Copy the data word for word, from the line containing "Where should I click to: Select" through the end of the data, and leave the pictures out of your answer.
========================
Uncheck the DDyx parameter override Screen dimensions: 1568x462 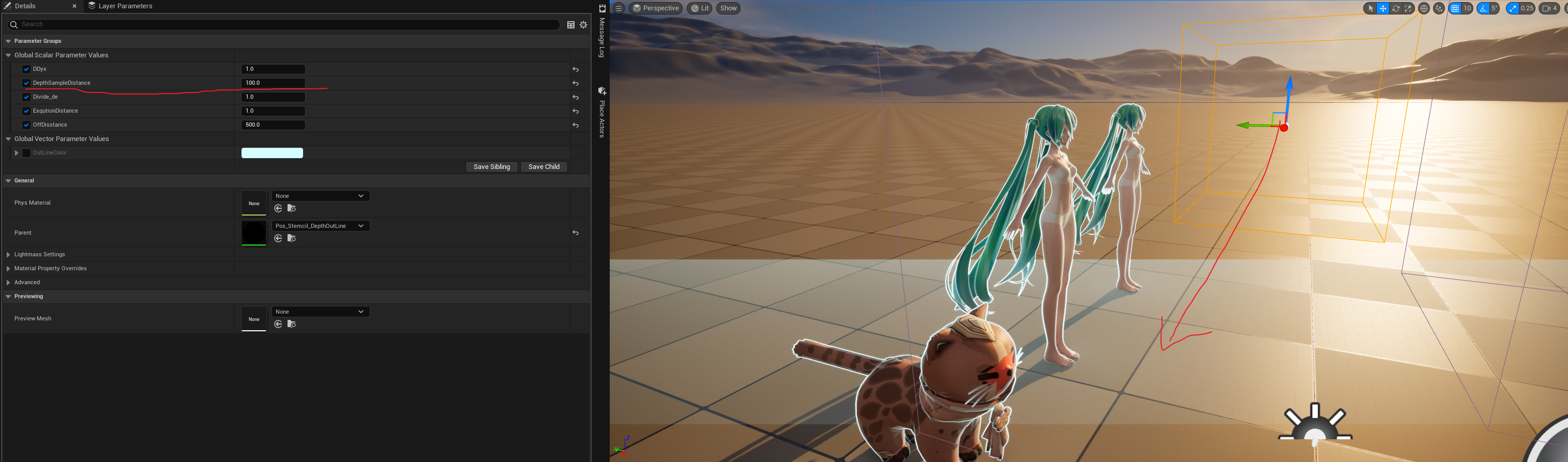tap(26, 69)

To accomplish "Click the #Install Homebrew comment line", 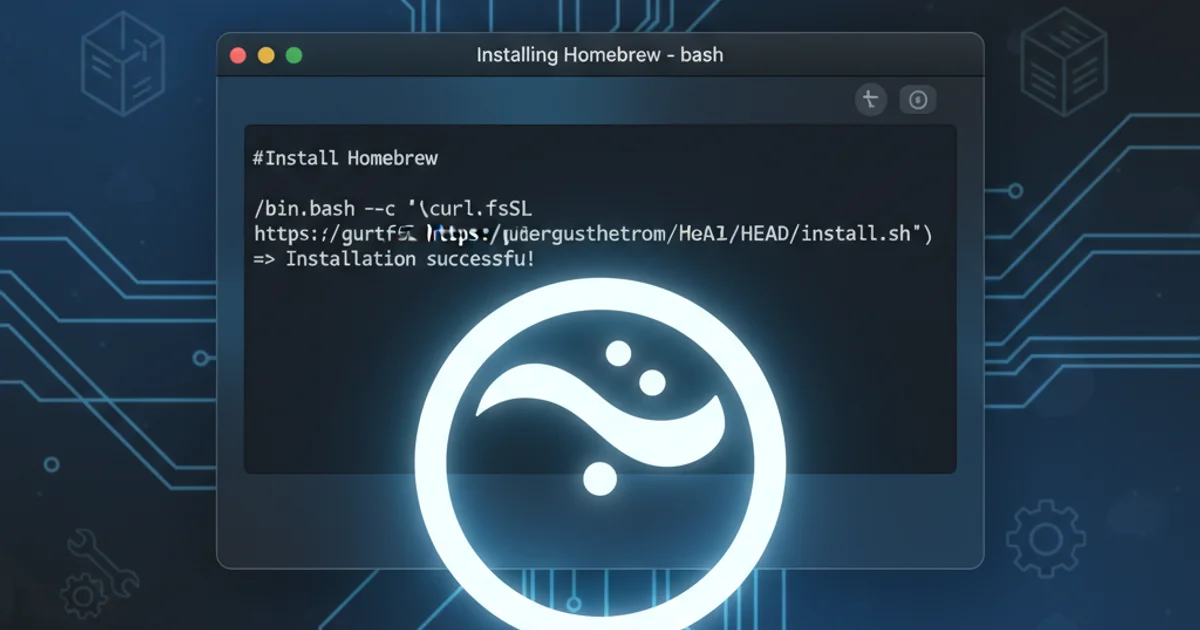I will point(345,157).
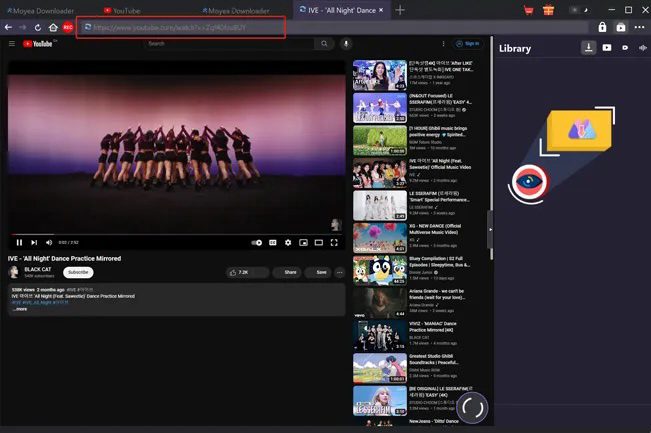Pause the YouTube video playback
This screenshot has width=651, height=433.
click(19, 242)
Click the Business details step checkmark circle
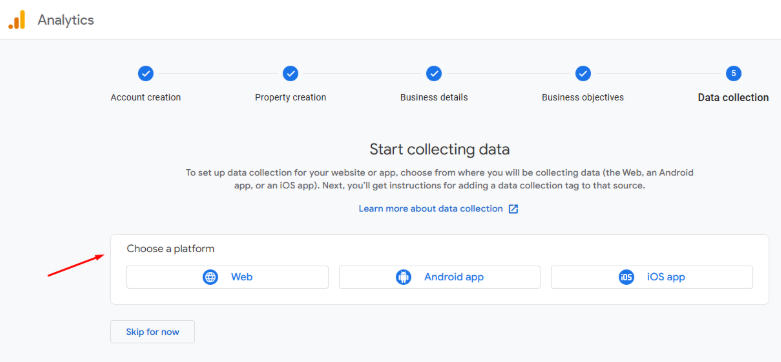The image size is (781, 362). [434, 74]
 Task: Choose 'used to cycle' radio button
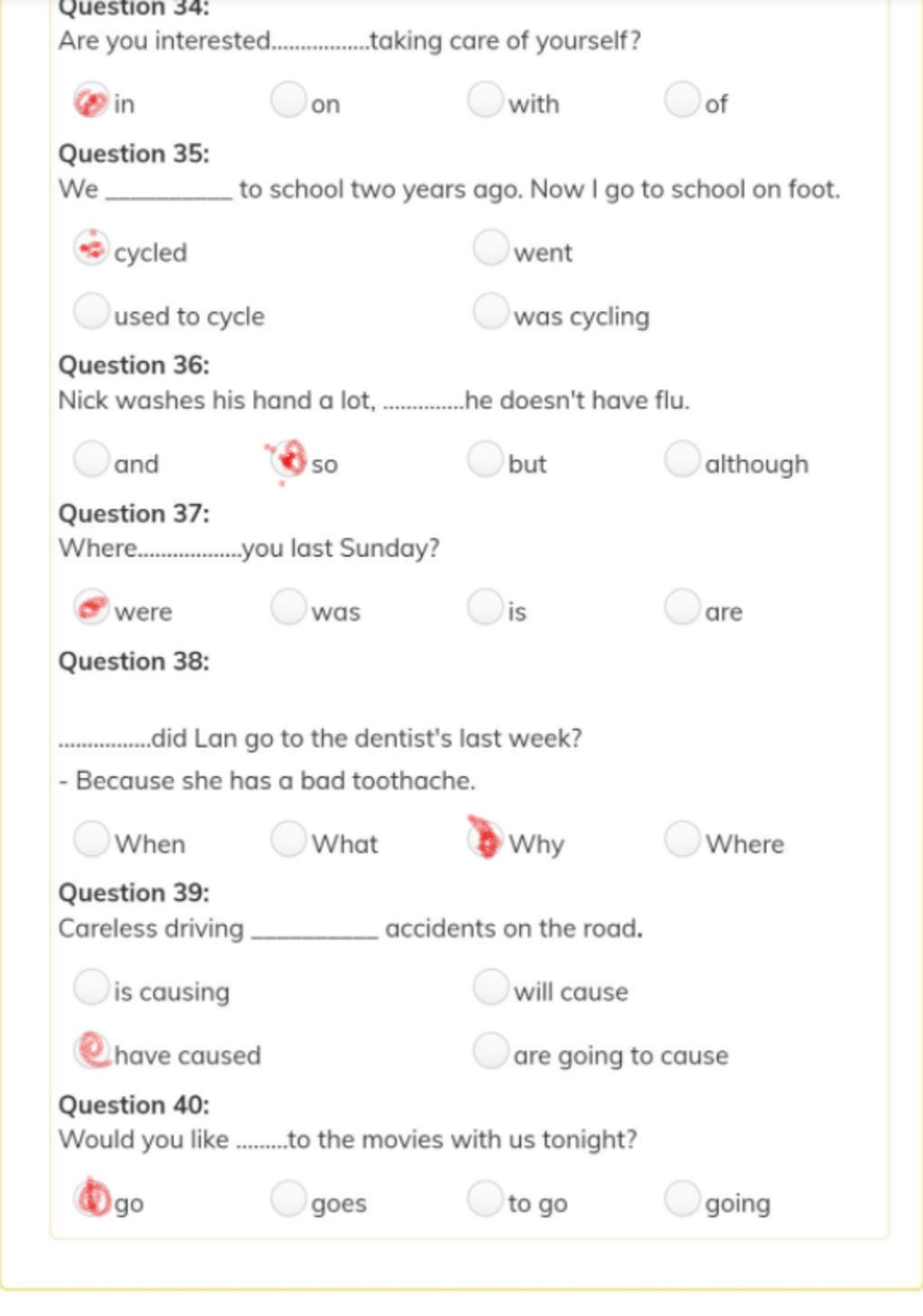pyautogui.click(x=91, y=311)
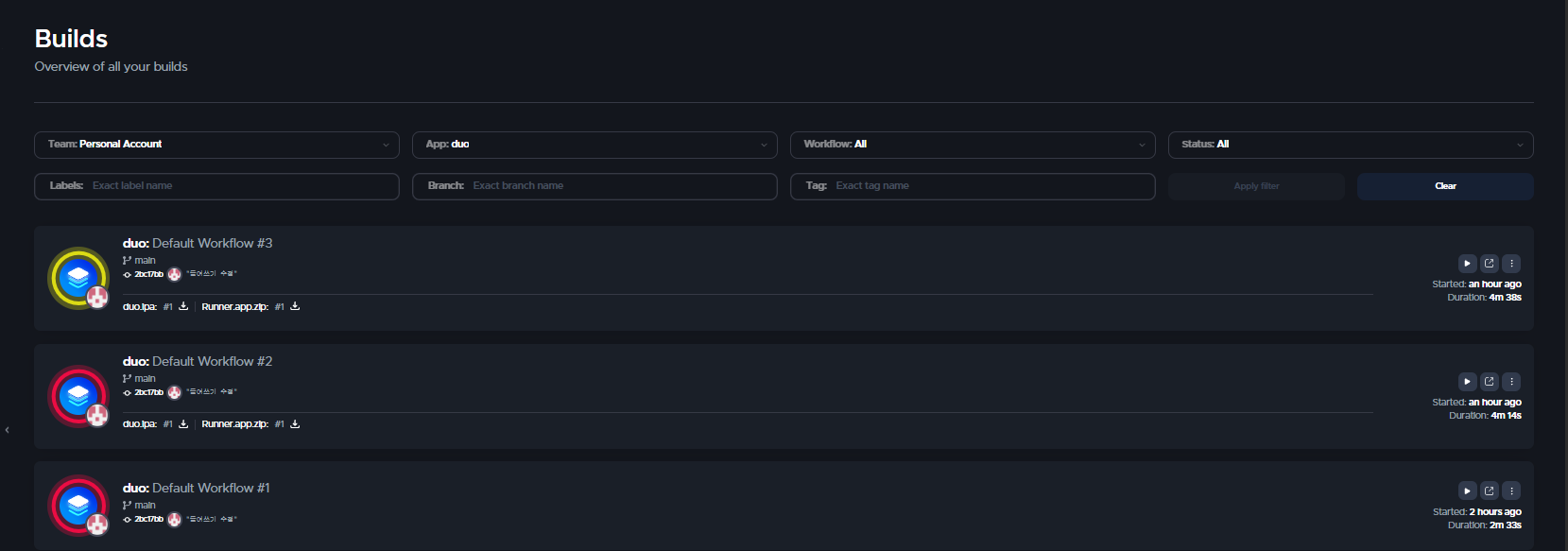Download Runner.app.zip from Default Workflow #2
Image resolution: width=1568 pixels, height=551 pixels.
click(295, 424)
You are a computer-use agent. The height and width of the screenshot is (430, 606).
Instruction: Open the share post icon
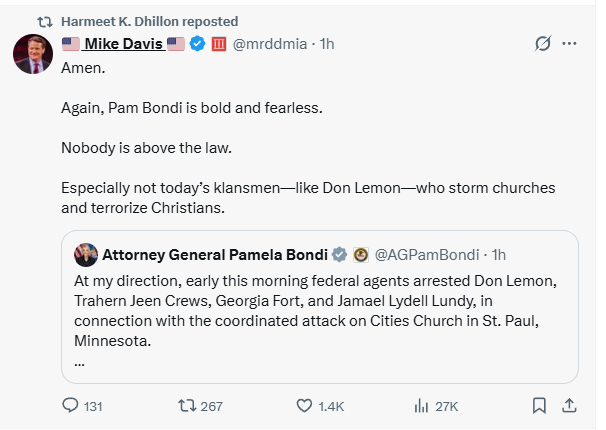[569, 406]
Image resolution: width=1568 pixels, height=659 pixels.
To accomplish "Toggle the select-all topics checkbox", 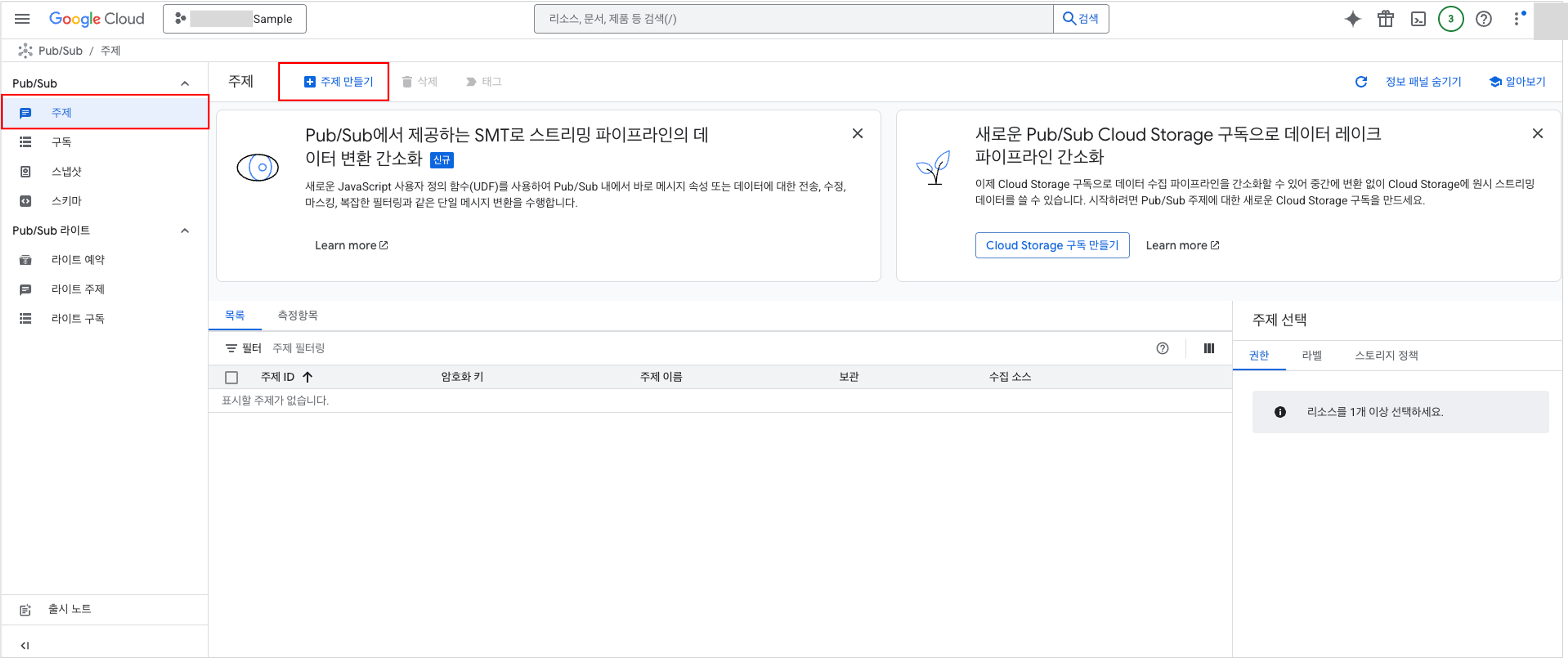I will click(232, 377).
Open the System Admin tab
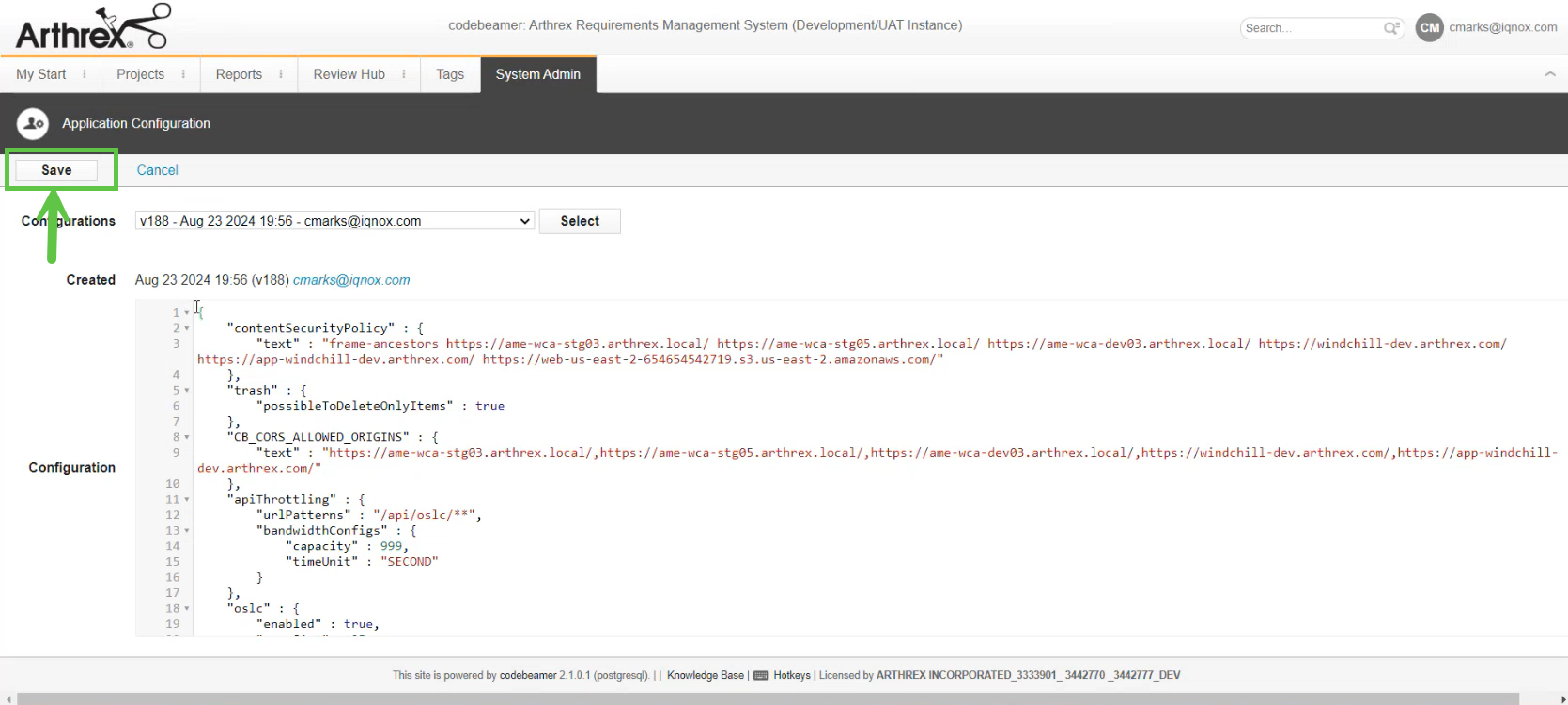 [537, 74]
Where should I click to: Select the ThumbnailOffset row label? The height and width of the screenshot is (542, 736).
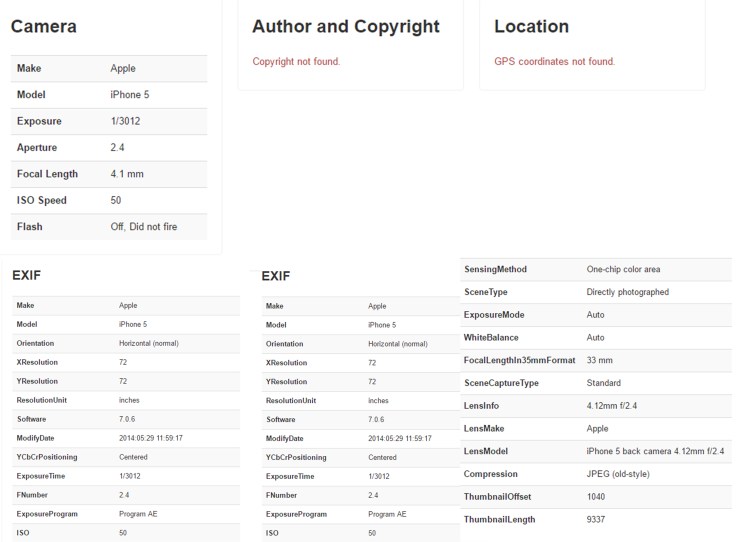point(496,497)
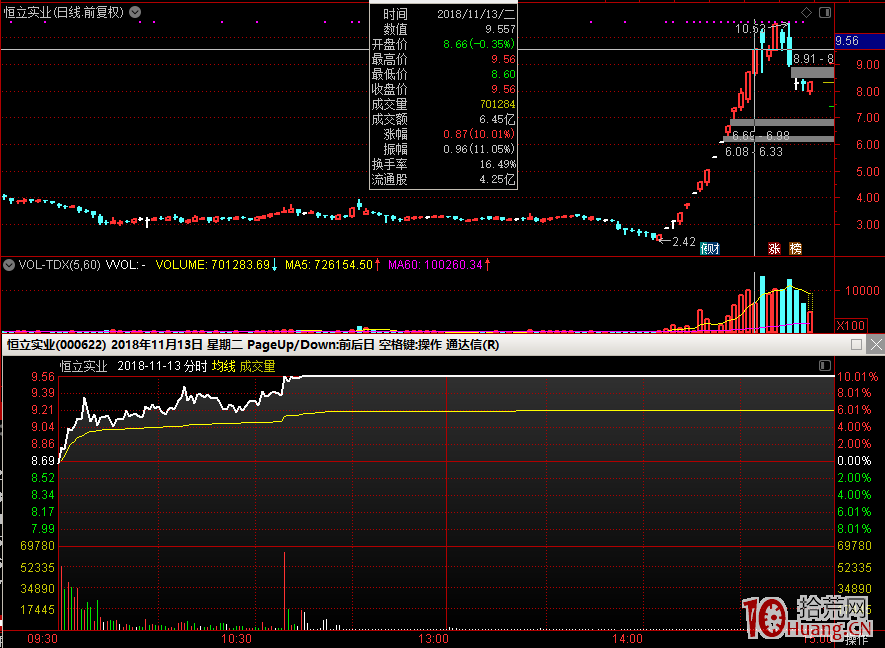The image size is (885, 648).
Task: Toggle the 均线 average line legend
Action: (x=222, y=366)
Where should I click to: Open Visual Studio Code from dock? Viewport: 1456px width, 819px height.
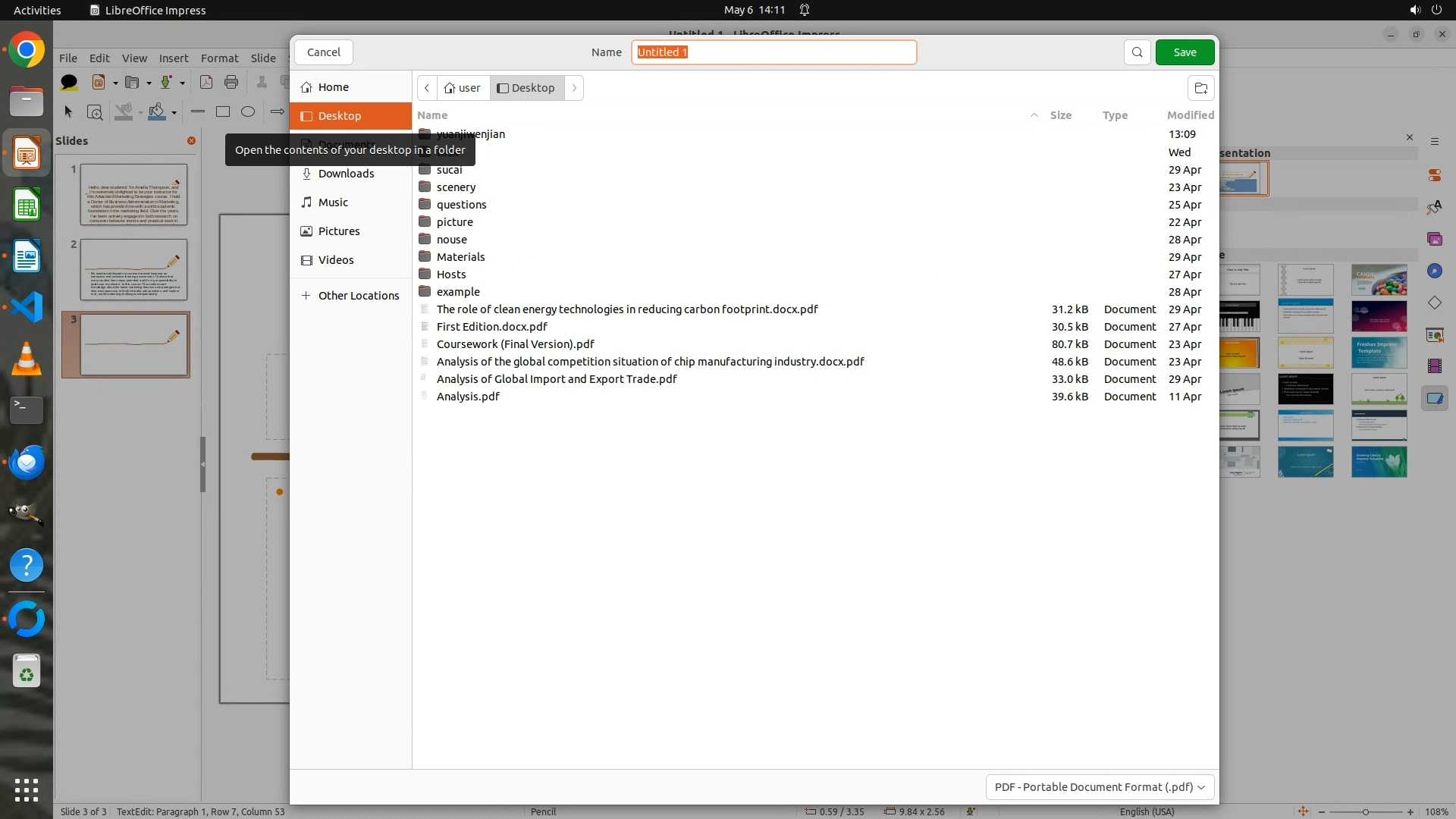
========================
### Full solution
Where should I click to: Select the ThumbnailOffset row label? The height and width of the screenshot is (542, 736).
point(496,497)
The image size is (885, 648).
Task: Toggle the 均线 average line legend
Action: (x=222, y=366)
Where should I click to: Open Visual Studio Code from dock? Viewport: 1456px width, 819px height.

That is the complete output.